My goal is to execute PhantomJS by using:

// adding $op and $er for debugging purposes
exec('phantomjs script.js', $op, $er);
print_r($op);
echo $er;

And then inside script.js, I plan to use multiple page.open() to capture screenshots of different pages such as:

var url = 'some dynamic url goes here';
page = require('webpage').create();
page.open(url, function (status) {
    console.log('opening page 1');  
    page.render('./slide1.png');            
});

page = require('webpage').create();
page.open(url, function (status) {
    console.log('opening page 2');  
    page.render('./slide2.png');        
});

page = require('webpage').create();
page.open(url, function (status) {
    console.log('opening page 3');  
    page.render('./slide3.png');        
    phantom.exit(); //<-- Exiting phantomJS only after opening all 3 pages
});

On running exec, I get the following output on page:

Array ( [0] => opening page 3 ) 0

As a result I only get the screenshot of the 3rd page.
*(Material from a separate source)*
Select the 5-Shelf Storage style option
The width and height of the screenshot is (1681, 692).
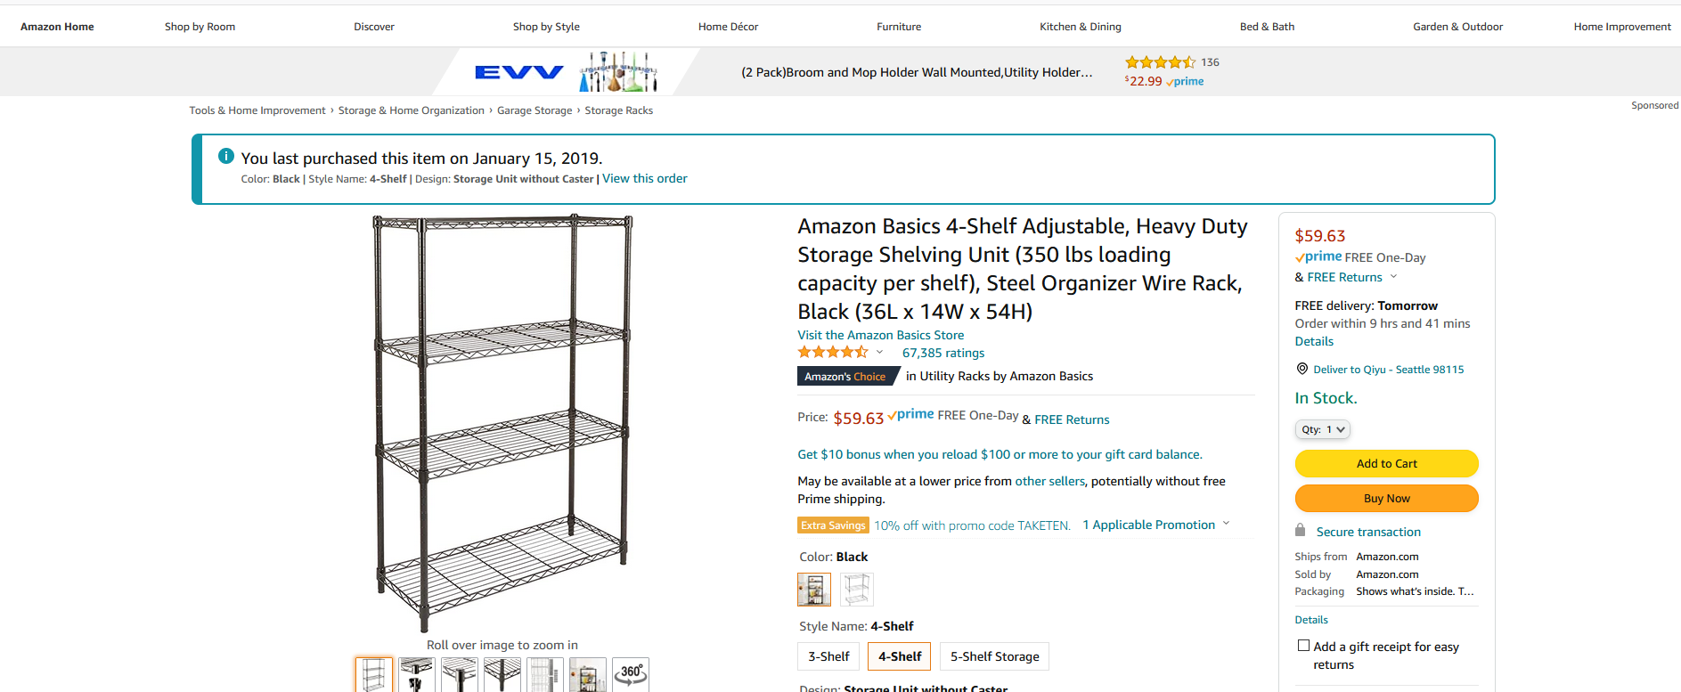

I'm not sure why PhantomJS is skipping the first and second blocks of code (evident from the missing console.log() messages that were supposed to be output from 1st and 2nd block) and only executing the third block of code.

8
  • I found this github.com/ariya/phantomjs/blob/master/examples/… But I was looking to implement it in a simple manner as the one I'm using currently. Commented Jun 8, 2013 at 7:58
  • Yes but from your question it's not really clear where you hit the roadblock doing that. You basically only write that "it does not work" and that you "think it should work somehow". That's pretty in-descriptive. So even someone who might know that might not be able to decipher your question in a manner knowing to have an answer for it. code-examples add good context, but you also should pin-point what exactly you expected to work with your code example. Commented Jun 8, 2013 at 8:01
  • Updated my question with some debugging information Commented Jun 8, 2013 at 8:12
  • have you double-checked the first two of the three functions are executed at all? Commented Jun 8, 2013 at 8:35
  • Doesn't console.log prove that the first two functions are not running?. I also tried running only the 1st code by commenting out the other two and that worked fine. Commented Jun 8, 2013 at 8:38

4 Answers 4

44

The problem is that the second page.open is being invoked before the first one finishes, which can cause multiple problems. You want logic roughly like the following (assuming the filenames are given as command line arguments):

function handle_page(file){
    page.open(file,function(){
        ...
        page.evaluate(function(){
            ...do stuff...
        });
        page.render(...);
        setTimeout(next_page,100);
    });
}
function next_page(){
    var file=args.shift();
    if(!file){phantom.exit(0);}
    handle_page(file);
}
next_page();

Right, it's recursive. This ensures that the processing of the function passed to page.open finishes, with a little 100ms grace period, before you go to the next file.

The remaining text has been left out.